What this task involves:
State how many lines in the records below contain the word "computer". Nothing else is needed.

Data for analysis:
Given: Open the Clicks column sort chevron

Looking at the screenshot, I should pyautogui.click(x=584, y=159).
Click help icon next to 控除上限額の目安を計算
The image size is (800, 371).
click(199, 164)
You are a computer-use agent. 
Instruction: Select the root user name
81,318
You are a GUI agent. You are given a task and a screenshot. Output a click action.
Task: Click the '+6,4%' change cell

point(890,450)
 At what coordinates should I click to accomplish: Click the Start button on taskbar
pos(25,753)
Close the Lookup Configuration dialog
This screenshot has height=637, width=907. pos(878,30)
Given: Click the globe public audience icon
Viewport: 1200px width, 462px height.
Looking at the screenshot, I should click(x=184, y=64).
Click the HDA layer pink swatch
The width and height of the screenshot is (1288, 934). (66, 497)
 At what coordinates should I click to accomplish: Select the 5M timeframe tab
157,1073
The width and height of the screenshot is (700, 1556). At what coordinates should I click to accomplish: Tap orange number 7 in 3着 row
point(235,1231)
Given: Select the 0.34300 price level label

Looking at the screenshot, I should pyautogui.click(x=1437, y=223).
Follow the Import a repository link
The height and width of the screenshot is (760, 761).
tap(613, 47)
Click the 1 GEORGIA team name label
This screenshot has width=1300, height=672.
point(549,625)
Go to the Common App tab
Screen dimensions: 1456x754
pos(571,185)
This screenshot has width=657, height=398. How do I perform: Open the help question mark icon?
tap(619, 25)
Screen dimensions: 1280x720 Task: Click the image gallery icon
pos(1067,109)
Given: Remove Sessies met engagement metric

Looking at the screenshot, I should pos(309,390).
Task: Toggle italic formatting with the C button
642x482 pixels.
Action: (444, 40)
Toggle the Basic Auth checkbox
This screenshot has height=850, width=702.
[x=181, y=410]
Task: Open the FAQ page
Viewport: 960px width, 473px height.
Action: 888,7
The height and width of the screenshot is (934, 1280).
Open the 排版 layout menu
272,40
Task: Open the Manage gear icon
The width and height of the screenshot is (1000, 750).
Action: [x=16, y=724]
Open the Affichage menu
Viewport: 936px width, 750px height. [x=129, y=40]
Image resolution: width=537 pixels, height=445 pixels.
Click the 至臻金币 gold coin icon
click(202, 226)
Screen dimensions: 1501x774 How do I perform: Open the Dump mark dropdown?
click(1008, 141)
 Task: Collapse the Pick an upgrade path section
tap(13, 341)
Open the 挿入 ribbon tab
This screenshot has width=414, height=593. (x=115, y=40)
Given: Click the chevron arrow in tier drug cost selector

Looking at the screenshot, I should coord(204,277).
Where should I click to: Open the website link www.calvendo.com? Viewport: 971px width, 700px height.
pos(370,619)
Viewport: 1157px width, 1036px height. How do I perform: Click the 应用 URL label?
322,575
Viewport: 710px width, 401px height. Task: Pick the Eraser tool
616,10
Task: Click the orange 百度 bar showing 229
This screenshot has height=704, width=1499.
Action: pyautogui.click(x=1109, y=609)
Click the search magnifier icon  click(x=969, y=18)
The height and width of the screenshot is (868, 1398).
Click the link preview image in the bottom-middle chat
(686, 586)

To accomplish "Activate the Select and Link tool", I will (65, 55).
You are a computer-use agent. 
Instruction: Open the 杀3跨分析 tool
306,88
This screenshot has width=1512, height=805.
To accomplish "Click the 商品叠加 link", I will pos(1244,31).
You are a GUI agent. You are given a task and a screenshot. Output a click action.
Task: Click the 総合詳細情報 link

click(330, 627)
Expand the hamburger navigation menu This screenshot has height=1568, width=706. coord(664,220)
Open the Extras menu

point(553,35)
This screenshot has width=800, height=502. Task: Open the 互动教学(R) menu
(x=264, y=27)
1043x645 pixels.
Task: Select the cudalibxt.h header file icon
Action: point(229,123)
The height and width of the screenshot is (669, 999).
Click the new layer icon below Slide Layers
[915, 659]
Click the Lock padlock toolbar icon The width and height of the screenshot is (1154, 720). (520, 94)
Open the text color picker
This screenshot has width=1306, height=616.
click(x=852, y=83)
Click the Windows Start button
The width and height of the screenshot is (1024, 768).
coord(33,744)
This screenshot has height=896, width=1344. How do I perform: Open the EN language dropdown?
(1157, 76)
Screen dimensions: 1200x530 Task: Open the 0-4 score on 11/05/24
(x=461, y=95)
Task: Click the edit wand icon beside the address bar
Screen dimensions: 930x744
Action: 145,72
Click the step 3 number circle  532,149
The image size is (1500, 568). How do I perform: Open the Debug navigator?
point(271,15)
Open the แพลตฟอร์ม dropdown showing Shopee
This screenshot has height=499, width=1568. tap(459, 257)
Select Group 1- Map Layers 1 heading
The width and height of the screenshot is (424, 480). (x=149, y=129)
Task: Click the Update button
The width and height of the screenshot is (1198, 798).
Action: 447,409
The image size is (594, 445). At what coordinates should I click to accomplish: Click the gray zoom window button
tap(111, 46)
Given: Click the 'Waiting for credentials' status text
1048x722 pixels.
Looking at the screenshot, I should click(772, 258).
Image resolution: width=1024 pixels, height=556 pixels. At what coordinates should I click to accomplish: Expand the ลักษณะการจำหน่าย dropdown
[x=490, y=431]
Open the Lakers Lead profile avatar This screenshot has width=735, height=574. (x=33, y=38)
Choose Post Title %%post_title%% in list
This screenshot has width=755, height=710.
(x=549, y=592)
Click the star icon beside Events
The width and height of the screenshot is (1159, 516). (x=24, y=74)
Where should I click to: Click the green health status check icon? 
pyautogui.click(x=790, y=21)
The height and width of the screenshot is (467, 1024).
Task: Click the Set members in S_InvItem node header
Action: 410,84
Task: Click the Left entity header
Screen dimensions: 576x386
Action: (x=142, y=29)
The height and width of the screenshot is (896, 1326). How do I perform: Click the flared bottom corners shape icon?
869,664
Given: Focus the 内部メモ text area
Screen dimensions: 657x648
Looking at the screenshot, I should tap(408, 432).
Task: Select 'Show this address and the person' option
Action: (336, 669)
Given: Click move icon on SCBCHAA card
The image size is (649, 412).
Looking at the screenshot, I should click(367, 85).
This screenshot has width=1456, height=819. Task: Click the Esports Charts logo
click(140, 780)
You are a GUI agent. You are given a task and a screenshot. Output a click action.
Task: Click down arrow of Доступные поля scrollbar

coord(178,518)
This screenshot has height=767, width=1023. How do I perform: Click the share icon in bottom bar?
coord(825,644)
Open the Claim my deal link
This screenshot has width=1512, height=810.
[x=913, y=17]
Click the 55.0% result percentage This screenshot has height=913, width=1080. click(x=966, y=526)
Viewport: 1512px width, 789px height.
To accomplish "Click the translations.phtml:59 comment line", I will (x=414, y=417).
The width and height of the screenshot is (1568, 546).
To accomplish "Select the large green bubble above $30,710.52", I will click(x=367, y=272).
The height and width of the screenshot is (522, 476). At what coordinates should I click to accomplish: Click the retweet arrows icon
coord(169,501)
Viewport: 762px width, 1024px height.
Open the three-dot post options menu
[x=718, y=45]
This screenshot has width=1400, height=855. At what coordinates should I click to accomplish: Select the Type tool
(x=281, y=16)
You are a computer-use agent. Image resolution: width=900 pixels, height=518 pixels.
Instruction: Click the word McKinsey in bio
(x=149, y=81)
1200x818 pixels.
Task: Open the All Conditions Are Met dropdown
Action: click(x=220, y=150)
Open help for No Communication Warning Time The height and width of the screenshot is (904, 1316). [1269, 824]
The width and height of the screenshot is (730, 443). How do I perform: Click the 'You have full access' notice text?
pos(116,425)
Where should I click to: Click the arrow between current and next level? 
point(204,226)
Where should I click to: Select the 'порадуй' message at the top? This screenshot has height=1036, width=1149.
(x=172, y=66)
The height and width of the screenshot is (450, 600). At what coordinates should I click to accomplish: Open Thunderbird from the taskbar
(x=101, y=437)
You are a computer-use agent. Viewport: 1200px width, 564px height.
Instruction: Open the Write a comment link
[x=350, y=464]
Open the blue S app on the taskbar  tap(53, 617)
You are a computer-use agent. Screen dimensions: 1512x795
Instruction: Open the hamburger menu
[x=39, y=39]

Answer to this task:
5